Posted by Gale Burns on Tue, Jan 25, 2011 @ 09:52 AM
October 20, 2010
Suzanne Bailey, Senior Attorney, National Legal Research Group
A recent decision from the Seventh Circuit Court of Appeals strikes a cautionary note for plaintiffs who want the assurance that any damages they recover will be covered by insurance. In Medmarc Cas. Ins. Co. v. Avent Am., Inc., 612 F.3d 607 (7th Cir. 2010), liability insurance carriers brought an action against the insured, a manufacturer of baby bottles, for a declaration under Illinois law that the insurers had no duty to defend and indemnify the manufacturer in multidistrict class actions brought by parents seeking damages for the presence of Bisphenol‑A ("BPA") in certain products. A large body of research has shown that BPA can be harmful to humans, especially children. Significantly, the plaintiff-parents did not allege that they had used the products and that their children had suffered physical harm or could suffer physical harm in the future. Rather, the parents asserted that they had purchased the offending products and had then disposed of them when they learned of the presence of BPA. The trial court allowed the plaintiffs to go forward on their economic injuries claim. The relevant insurance policies, however, covered "bodily injury," not economic damages.

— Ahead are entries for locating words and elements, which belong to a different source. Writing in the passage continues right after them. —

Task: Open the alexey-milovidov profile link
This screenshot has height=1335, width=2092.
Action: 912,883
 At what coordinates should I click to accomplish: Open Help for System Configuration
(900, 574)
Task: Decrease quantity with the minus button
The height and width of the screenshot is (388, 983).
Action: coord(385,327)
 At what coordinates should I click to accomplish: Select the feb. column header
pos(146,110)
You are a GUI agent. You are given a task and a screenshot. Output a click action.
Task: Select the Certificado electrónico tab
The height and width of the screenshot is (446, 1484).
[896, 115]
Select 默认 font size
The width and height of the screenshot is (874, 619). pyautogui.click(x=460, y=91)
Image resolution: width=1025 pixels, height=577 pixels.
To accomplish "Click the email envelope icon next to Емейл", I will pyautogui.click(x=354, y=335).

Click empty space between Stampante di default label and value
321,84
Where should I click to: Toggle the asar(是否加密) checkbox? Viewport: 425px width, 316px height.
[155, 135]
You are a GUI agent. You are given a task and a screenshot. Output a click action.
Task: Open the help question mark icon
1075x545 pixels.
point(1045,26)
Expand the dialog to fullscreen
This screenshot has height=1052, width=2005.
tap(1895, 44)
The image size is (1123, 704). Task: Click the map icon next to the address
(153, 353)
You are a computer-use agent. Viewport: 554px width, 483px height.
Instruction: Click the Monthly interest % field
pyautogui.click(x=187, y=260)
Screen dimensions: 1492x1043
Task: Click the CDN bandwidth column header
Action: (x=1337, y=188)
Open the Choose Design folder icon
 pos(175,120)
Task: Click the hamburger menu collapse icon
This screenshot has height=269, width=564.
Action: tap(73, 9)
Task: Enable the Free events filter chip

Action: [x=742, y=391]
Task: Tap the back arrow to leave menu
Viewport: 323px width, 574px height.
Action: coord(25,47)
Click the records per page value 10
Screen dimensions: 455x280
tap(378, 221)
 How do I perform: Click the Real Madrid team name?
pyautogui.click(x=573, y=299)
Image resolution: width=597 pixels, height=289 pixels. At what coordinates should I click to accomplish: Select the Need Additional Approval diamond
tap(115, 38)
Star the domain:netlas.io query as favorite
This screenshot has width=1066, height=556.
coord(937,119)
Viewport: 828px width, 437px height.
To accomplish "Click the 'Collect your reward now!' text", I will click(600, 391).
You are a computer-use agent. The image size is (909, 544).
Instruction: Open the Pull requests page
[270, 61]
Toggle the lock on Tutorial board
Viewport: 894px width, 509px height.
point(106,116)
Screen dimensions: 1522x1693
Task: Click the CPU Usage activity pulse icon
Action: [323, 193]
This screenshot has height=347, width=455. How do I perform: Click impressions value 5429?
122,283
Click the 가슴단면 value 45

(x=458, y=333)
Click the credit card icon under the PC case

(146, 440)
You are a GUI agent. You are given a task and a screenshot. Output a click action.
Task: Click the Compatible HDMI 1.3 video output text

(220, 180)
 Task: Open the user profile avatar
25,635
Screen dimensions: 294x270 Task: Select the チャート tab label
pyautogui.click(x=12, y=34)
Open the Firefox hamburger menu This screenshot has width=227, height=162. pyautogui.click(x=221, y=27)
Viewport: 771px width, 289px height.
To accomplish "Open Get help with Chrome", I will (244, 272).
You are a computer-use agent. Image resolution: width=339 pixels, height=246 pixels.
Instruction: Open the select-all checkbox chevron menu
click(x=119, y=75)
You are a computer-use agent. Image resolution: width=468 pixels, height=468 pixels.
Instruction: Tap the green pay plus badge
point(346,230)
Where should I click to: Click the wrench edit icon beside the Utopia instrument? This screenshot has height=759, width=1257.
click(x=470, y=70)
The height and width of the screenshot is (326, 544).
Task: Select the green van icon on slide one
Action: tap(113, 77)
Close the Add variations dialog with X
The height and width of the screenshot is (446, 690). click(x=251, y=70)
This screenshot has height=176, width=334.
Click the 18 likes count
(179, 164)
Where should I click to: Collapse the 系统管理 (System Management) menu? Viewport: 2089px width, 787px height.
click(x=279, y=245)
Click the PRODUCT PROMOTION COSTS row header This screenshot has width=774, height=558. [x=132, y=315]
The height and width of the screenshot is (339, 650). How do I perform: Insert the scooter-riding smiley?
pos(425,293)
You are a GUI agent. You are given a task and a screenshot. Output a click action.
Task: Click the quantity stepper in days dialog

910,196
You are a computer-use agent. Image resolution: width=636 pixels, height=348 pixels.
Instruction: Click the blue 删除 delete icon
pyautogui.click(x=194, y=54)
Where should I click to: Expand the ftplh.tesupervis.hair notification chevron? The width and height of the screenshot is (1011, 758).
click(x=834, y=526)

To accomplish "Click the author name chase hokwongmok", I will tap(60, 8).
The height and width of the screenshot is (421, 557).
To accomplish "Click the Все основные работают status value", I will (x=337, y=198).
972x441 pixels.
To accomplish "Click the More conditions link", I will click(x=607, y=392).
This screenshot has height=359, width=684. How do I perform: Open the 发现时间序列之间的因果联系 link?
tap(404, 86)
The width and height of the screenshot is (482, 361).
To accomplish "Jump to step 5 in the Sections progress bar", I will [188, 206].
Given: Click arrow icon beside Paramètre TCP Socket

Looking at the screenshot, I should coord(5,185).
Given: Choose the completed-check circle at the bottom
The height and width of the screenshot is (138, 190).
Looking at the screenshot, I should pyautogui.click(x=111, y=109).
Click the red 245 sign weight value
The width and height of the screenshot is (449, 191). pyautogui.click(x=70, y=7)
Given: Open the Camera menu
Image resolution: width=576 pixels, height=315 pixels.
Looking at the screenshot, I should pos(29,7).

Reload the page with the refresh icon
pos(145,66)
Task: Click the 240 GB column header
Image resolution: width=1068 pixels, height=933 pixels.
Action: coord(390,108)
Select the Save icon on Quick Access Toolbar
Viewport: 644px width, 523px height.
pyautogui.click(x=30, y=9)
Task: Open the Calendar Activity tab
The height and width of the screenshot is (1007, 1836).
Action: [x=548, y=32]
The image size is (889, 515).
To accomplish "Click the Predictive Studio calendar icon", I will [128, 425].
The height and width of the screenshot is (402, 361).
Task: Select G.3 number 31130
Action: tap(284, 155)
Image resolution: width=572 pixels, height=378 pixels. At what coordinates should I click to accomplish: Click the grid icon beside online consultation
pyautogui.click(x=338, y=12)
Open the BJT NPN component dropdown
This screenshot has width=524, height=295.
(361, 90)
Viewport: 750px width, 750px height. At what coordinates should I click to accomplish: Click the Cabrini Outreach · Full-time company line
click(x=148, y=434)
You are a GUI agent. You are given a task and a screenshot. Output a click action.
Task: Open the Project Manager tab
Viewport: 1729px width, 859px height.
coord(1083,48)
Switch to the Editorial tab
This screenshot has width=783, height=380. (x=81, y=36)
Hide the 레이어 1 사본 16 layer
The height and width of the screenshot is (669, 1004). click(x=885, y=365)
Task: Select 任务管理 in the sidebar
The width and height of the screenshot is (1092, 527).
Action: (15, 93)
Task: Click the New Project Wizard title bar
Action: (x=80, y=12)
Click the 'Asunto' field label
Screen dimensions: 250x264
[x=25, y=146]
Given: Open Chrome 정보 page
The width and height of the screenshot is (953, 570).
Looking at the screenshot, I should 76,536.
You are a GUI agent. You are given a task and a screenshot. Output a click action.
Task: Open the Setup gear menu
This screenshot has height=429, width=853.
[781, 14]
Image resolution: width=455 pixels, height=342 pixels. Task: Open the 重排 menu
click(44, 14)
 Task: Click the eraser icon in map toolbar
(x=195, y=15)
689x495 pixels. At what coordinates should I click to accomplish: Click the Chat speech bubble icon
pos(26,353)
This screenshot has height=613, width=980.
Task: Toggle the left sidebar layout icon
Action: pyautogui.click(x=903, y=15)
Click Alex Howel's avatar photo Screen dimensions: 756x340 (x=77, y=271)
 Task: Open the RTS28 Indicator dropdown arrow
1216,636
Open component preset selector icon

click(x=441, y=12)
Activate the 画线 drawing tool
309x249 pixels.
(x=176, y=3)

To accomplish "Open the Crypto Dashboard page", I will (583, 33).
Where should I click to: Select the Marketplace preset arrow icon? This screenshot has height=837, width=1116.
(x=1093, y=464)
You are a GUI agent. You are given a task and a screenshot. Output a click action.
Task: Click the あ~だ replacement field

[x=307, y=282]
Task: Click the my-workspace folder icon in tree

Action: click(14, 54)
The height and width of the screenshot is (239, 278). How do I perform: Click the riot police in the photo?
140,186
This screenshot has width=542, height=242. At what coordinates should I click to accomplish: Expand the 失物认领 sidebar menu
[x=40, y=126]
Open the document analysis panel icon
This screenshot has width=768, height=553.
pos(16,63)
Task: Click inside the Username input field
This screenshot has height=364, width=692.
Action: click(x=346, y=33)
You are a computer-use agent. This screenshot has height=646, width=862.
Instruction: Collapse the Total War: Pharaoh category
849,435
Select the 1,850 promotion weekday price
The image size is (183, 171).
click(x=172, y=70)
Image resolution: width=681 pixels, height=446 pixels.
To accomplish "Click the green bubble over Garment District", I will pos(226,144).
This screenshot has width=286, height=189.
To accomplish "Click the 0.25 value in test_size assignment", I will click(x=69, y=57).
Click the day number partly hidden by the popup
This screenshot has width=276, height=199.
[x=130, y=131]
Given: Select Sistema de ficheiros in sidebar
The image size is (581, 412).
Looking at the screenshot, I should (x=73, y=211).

Before addressing whether the complaints alleged bodily injury sufficient to give rise to a duty to defend, the court addressed the insurers' argument that the manufacturer was judicially estopped from arguing that the complaints stated claims for bodily injury, since it had argued otherwise in its motions to dismiss and the court had agreed with it. The court acknowledged the merit of the manufacturer's argument that its position in the motion to dismiss was distinguishable from its stance in the declaratory judgment action. In the motion to dismiss, the manufacturer had argued that the complaints did not state claims for damages "for bodily injury." However, the language of the insurance policies was broader because it covered damages "because of bodily injury." The court recognized that an insured who is forced to defend itself when the insurer refuses to defend may be forced to take positions that appear to take it out of the coverage of the insurance contract. Because the manufacturer's position in the motion to dismiss was not in direct tension with its position in the declaratory judgment action, the court found that estoppel was inappropriate.
Nonetheless, the court ultimately found that there was no duty to defend and indemnify, because even if the plaintiffs proved every factual allegation in the complaints, they could not collect for bodily injury. The court concluded that the omissions of allegations of physical injury were not mere whims but were part of the plaintiffs' strategy. Even considering the broader duty to defend created by the phrase "because of bodily injury," as opposed to the more restrictive phrase "for bodily injury," the court determined that the complaints still fell short of factual allegations that would require coverage. It rejected an argument, triggered by two unpublished decisions in other jurisdictions, that a duty to defend exists if the complaint can be amended at some point in the future to bring the claims within the insurance coverage.